WHAT IS EXPECTED => Return the lines below in which the string "agent" occurs.

(SOURCE MATERIAL begins)

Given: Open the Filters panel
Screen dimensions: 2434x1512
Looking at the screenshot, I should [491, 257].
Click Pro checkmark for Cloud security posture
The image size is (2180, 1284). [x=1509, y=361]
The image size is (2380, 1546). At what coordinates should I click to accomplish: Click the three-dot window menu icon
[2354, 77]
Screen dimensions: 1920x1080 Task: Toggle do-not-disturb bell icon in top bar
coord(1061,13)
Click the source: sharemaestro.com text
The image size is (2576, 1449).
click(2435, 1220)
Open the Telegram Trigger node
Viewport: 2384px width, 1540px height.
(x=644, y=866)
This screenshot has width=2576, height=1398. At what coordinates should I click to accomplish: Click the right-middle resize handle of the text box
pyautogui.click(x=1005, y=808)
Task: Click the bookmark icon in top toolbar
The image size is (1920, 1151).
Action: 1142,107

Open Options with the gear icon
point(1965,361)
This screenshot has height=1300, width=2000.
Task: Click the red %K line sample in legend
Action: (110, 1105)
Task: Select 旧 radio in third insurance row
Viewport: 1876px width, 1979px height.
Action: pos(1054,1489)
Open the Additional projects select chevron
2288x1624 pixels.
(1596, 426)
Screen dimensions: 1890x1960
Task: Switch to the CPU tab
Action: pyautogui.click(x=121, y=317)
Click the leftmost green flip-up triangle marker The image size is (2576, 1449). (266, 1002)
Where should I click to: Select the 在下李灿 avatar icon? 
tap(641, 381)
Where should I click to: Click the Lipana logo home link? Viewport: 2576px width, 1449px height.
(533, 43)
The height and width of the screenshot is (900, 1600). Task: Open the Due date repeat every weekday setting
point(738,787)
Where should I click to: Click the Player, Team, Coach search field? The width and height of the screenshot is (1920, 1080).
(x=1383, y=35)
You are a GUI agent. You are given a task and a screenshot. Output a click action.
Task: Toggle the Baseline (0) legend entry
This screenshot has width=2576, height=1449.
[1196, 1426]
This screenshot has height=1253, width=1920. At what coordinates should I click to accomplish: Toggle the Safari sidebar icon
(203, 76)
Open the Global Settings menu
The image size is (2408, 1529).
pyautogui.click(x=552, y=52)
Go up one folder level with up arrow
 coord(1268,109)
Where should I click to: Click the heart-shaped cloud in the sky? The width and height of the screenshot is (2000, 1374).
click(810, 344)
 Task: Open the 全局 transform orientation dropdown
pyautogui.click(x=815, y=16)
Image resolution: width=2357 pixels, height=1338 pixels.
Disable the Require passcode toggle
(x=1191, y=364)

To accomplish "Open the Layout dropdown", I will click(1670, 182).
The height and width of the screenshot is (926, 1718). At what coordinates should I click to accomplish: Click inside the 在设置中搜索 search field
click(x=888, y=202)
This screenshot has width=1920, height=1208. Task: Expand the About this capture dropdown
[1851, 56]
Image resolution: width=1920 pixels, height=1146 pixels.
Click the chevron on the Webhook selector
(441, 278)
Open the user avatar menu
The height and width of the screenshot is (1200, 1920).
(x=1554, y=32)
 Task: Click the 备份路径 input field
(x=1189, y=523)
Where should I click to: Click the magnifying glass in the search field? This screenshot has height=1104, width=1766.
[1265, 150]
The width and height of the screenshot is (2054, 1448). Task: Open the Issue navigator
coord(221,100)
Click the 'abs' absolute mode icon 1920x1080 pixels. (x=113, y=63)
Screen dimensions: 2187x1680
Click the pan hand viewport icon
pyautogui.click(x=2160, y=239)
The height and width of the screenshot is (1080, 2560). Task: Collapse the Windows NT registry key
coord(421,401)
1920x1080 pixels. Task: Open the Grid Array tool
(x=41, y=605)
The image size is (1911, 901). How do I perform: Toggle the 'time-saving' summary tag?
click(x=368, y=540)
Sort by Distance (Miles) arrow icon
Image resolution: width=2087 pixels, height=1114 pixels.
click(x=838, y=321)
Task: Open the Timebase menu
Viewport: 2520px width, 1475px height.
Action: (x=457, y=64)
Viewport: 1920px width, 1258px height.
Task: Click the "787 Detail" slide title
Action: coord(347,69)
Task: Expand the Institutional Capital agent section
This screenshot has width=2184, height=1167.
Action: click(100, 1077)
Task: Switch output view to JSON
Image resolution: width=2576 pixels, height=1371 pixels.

(SOURCE MATERIAL ends)

REPLY TO THE TASK =>
You are a GUI agent. You are given a task and a screenshot. Output a click action.
Task: Expand the Institutional Capital agent section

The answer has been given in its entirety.